1
BAB 1 PENDAHULUAN
1. 1 Latar belakang Masalah
Matematika merupakan salah satu cabang ilmu pengetahun yang mendasari perkembangan teknologi modern. Oleh sebab itu, matematika diajarkan
di setiap jenjang pendidikan. Hal ini dikarenakan setiap orang telah mengenal dan menggunakan matematika dalam kehidupan sehari-hari misalnya mengukur dan
menghitung. Kemampuan matematika sangat perlu dikembangkan karena dengan belajar dan memiliki kemampuan matematika peserta didik dapat berpikir logis,
sistematis, kritis, dan kreatif, serta kemampuan bekerjasama. Menurut Suherman 2003: 18, matematika ditinjau dari segala sudut, dan
bisa memasuki seluruh segi kehidupan manusia, dari yang paling sederhana sampai kepada yang paling kompleks. Ini berarti bahwa matematika sangat
diperlukan oleh setiap orang dalam kehidupan sehari-hari untuk membantu memecahkan permasalahan. Oleh karena itu, matematika merupakan salah satu
mata pelajaran pokok yang diajarkan dari bangku taman kanak-kanak hingga perguruan tinggi. Namun, kenyataannya masih ada sebagian peserta didik yang
merasa kesulitan dalam belajar matematika.
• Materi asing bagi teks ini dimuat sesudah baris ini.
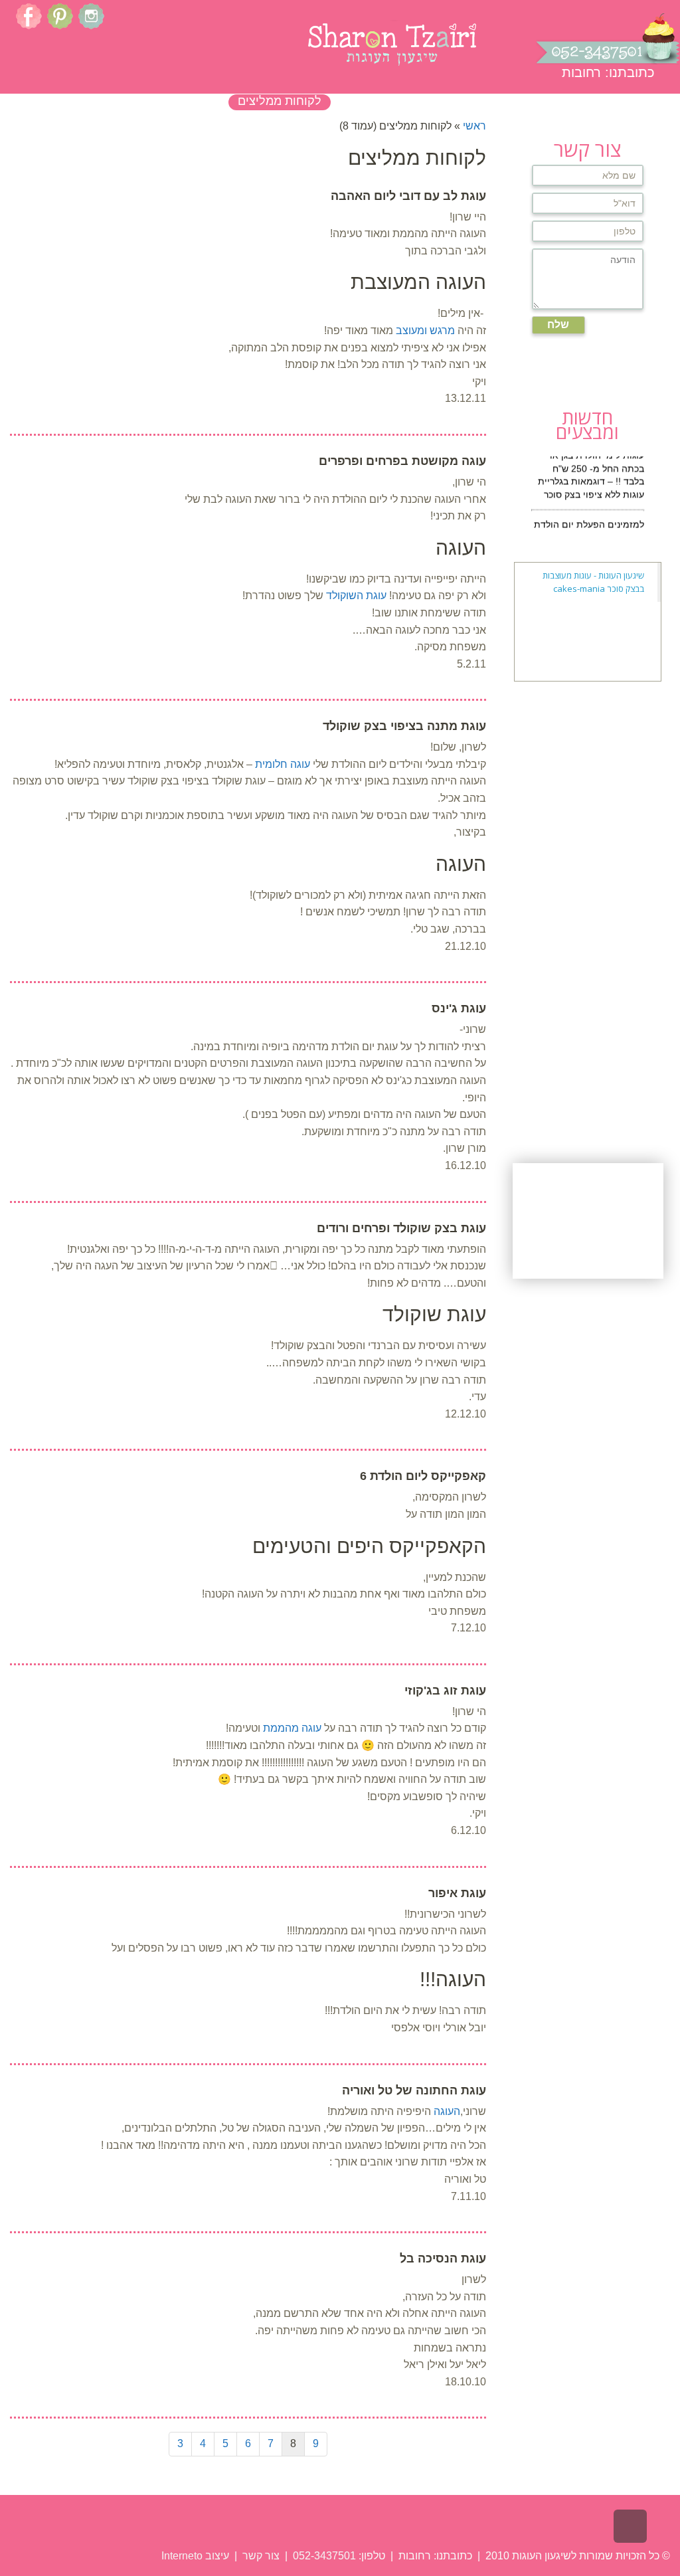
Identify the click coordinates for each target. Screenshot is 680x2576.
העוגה (447, 2111)
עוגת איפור (457, 1893)
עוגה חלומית (282, 764)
Untuk itu, karakteristik matematika yang bersifat abstrak harus divisualisasikan dalam bentuk nyata, misalnya dengan
menggunakan alat peraga.
Depdiknas 2006, dalam Permendiknas Nomor 22 tahun 2006, mata pelajaran matematika diajarkan di sekolah bertujuan agar peserta didik memiliki
kemampuan: 1 memahami konsep matematika; 2 menggunakan penalaran pada pola dan sifat; 3 memecahkan masalah; 4 mengomunikasikan gagasan; 5
memiliki sikap menghargai kegunaan matematika dalam kehidupan. Hal ini menunjukkan bahwa pembelajaran matematika mencakup aspek pemahaman
konsep, penalaran dan komunikasi, serta pemecahan masalah. Berdasarkan uraian di atas, peserta didik dikatakan mencapai ketuntasan belajar jika peserta didik
dapat memenuhi Kriteria Ketuntasan Minimal KKM secara individual dan secara klasikal.
Hasil observasi peneliti di MTs Negeri Salatiga dalam pembelajaran matematika peserta didik di sekolah ini masih merasa kesulitan dalam menerima
pelajaran matematika. Hal ini dapat dilihat dari rendahnya KKM untuk matematika bila dibandingkan dengan mata pelajaran lainnya. KKM individual
mata pelajaran matematika adalah 68 sedangkan KKM klasikal 70 dari jumlah peserta didik yang telah mencapai KKM individual. Tercatat hanya 20 dari 38
peserta didik di satu kelas yang mencapai KKM individual pada materi segiempat. Keadaan seperti ini tentu saja belum mencapai KKM klasikal yang ditentukan
yaitu 70 dari jumlah peserta didik yang mencapai KKM individual. Informasi lain yang diperoleh dari hasil wawancara dengan guru mata pelajaran matematika
di MTs Negeri Salatiga adalah di MTs Negeri Salatiga sudah menerapkan Kurikulum Tingkat Satuan Pendidikan KTSP. Oleh karena itu, model
pembelajaran yang digunakan adalah model pembelajaran CTL Contextual
Teaching and Learning. Meskipun sudah menggunakan model pembelajaran kontekstual dalam kegiatan pembelajaran, tetapi penerapan pembelajaran CTL
belum diterapkan dengan baik. Hal ini disebabkan komponen-komponen pembelajaran CTL belum dilaksanakan sepenuhnya.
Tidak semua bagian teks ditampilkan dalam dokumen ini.